D’où la force des étudiants en grève qui ne revendiquent pas simplement pour eux, mais qui à leur manière se font l’écho d’un malaise social grandissant, se sentant du même coup investis d’une véritable légitimité. D’où aussi chez eux ces nouvelles formes de luttes et d’expression de la contestation, ces volontés de démocratie participative et directe, d’assemblée souveraine, de porte-parole redevables à leur congrès. D’où aussi cette rupture de facto avec le syndicalisme québécois traditionnel, fait si souvent de compromis et d’ententes au sommet.

Certes, ces bouleversements sociaux ne trouvent pour l’instant qu’imparfaitement leur traduction politique. Et tant qu’ils n’entraîneront pas dans leur sillage d’autres secteurs de la société (et en premier lieu le mouvement syndical), ils pourront donner cours à des situations bien volatiles et incertaines. Ils n’en ont pas moins ouvert une formidable fenêtre qui avec les bouffées d’air frais qu’elle a laissées entrer, n’est pas prête de se refermer.

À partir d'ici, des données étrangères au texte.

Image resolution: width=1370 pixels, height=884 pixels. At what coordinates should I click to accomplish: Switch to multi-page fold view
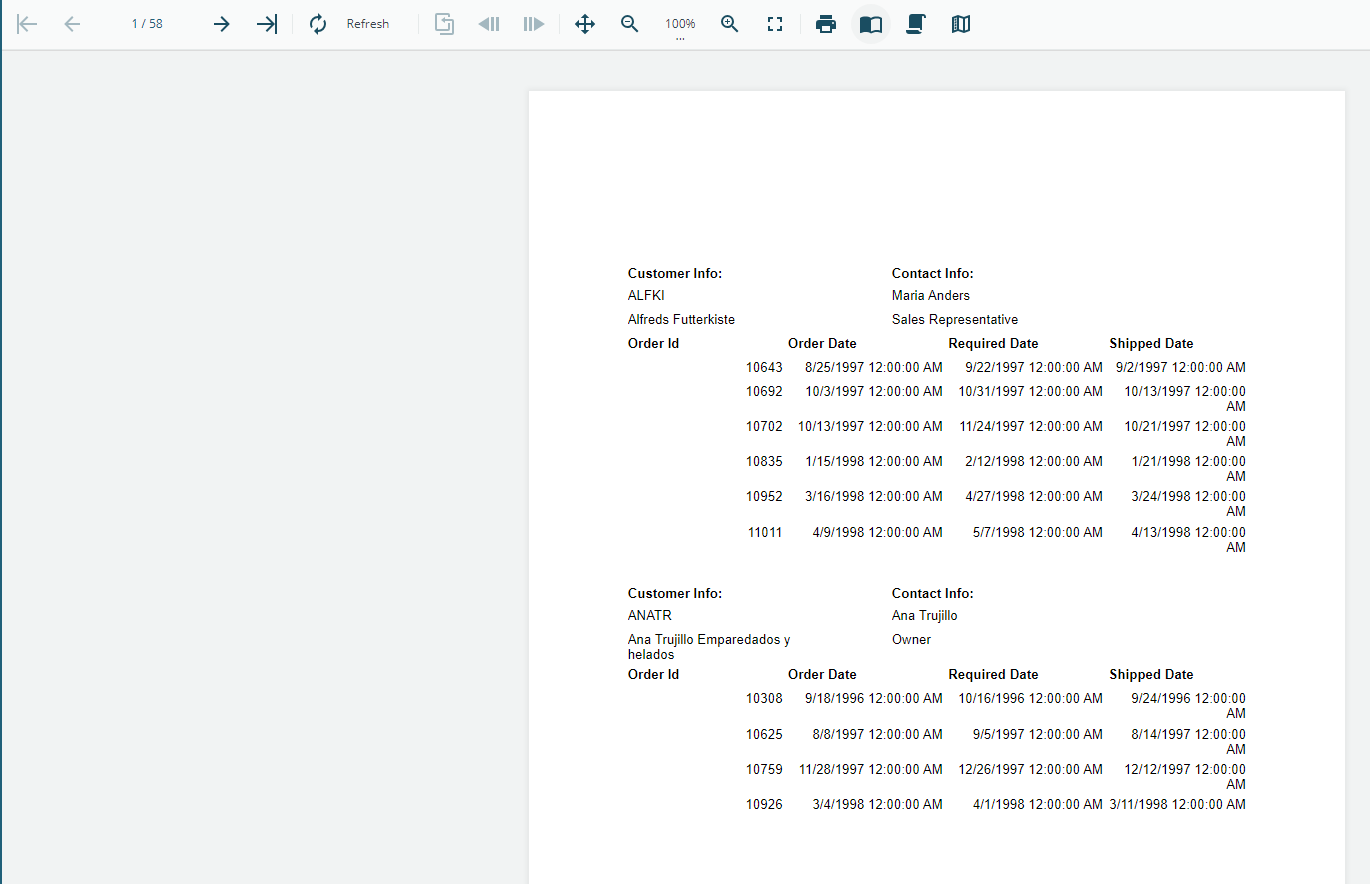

Et ce qui est sûr, c’est que dans un tel contexte d’espoirs et de fractures, la voie du mépris, du déni et de la violence policière que prétend jusqu’à présent emprunter Jean Charest, pour se faire du capital politique et apparaître comme l’homme de la loi et l’ordre, a fort peu de chances de réussir. Car depuis 9 ans, la lassitude aidant, ce n’est pas simplement une décision politique particulière qui est aujourd’hui mise en cause par de larges secteurs de la population, c’est un modèle dans son entier, et d’abord une manière autocratique de gouverner. Et s’il continue à s’enferrer dans ces refus obstinés, c’est ce que tout le monde gardera d’abord en mémoire au moment des élections. Après tout même l’infatigable et démagogique Sarkozy est en voie de baisser pavillon !

Pierre Mouterde
Québec, le 26 avril 2012

Pierre Mouterde

Sociologue, philosophe et essayiste, Pierre Mouterde est spécialiste des mouvements sociaux en Amérique latine et des enjeux relatifs à la démocratie et aux droits humains. Il est l’auteur de nombreux livres dont, aux Éditions Écosociété, Quand l’utopie ne désarme pas (2002), Repenser l’action politique de gauche (2005) et Pour une philosophie de l’action et de l’émancipation (2009).